LA NOCE DE PIERROT

Gravures de Charles Martin

de JULES LAFORGUE.

Éditions Emile-Paul frères, à Paris, 14 rue de l'Abbaye

Cet ouvrage a été tiré à 7 exemplaire sur papier japon impérial avec un dessin et une double suite, et 200 exemplaires sur papier d'arches. Il a été achevé d'imprimer à Paris, le vingt-cinq mars mille neuf cent vingt sept, sur les presses du maître imprimeur LOUIS KALDOR, pour la typographie et chez ROGER LACOURIÈRE pour la taille-douce.


Texte établi par Paul FIEVRE à partir de la revue du Mercure de septembre 2019.

Publié par Paul FIEVRE, octobre 2019

© Théâtre classique - Version du texte du 28/02/2024 à 23:49:18.


ACTEURS

PIERROT, poète très lyrique et boursier, 30 ans.

ARLEQUIN, cousin de Colombine.

LE DOCTEUR.

MADAME COLOMBINE, belle-mère.

MONSIRU COLOMBIN, homme nul, mais marié.

MADAME VENTRE, marchande de journaux, Place de la Madelaine.

UN MENDIANT AISÉ.

UN SERGENT DE VILLE.

UN COCHER DE CORBILLARD.

UN CROQUE MORT.

UN IVROGNE.

DES GENS DE LETTES.

COLOMBINETTE, ingénue, 19 ans.

UN SUISSE DE LA MADELEINE.

[la scène est devant la Place de la Madeleine à Paris.]

Texte issu de l'ouvrage "Pierrot fumiste par Jules Laforgue" cote BnF Rés. M. YF-41. pp.1-23


LA NOCE DE PIERROT

SCÈNE UNIQUE

La place de la Madeleine. - La façade de l'église, l'escalier. - Voitures de noce et voitures des pompes funèbres stationnant . - Au moment où la noce sort de l'église, des ouvriers des pompes funèbres clouent des tentures noires aux initiales C. P. - Un beau ciel bleu de premier mai -10 heures du matin. - La noce sort précédée du Suisse chamarré qui se range. - Pierrot en habit blanc et cravate noire, monocle incrusté dans l'arcade sourcilière. - Colombinette à son bras, adorable, les yeux baissés, avançant ses minuscules pieds de satin, - au fond, les cierges dans la nuit - Les derniers roulements de l'orgue. Pierrot s'avance digne. Il aperçoit les tentures noires que l'on cloue, et les initiales C. P. Il pousse soudain un cri formidable et suraigu qui révolutionne place et remonte les boulevards. - La noce se précipite, on les entoure.

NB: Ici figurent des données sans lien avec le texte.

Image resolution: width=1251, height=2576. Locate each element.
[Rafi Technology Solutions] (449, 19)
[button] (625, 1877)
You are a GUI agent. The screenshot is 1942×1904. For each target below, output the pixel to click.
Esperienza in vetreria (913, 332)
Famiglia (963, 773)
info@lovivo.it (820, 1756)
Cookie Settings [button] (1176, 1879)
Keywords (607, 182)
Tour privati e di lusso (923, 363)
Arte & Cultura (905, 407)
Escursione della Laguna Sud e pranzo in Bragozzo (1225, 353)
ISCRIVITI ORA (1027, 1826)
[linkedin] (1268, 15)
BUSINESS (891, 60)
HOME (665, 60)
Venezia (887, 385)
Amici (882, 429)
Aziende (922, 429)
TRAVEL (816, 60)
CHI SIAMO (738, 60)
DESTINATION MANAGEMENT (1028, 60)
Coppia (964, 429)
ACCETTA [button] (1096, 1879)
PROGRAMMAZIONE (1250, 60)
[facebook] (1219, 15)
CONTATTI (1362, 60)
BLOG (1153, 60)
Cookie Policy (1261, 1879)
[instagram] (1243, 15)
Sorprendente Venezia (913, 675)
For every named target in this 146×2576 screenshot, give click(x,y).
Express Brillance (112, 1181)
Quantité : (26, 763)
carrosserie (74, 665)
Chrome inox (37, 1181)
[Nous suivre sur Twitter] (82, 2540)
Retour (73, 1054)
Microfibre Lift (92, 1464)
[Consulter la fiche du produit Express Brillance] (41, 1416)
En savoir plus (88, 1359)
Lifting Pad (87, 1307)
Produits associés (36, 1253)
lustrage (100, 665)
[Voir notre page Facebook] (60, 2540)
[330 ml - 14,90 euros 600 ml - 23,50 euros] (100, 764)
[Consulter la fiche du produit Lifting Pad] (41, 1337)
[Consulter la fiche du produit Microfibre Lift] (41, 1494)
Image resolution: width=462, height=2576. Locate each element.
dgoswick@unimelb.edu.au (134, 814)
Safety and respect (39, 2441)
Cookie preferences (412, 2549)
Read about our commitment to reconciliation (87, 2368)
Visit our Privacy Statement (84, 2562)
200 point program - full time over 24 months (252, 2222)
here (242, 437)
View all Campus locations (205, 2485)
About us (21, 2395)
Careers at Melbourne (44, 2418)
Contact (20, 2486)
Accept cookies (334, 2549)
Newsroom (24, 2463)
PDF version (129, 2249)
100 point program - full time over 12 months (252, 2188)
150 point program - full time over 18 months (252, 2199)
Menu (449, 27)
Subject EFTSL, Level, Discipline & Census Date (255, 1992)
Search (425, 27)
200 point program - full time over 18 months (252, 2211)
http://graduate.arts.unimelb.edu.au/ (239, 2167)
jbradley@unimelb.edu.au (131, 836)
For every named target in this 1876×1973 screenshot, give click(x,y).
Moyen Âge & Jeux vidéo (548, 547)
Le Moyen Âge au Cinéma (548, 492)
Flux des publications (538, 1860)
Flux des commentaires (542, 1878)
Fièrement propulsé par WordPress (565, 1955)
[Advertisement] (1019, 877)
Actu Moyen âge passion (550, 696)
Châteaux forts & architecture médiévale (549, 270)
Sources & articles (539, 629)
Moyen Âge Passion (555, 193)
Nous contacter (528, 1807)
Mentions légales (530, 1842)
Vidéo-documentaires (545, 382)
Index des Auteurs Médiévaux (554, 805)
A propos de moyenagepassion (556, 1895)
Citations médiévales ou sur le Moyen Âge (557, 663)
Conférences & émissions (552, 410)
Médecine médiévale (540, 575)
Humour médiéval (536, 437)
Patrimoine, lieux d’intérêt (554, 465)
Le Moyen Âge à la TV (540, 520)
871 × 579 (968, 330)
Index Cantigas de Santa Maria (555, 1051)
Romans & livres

COLOMBINETTE, effrayée se tournant vers lui.

Quoi ? Monsieur Pierrot.

PIERROT, glacial et calme.

Rien. Ces initiales C. P. Colombinette Pierrot. Notre raison sociale.

Il s'avance vers l'un des ouvriers qui clouent les tentures, lui tape sur le ventre et ricanent en clignant de l'oeil.

Connu, on veut être plus fumiste que Papa.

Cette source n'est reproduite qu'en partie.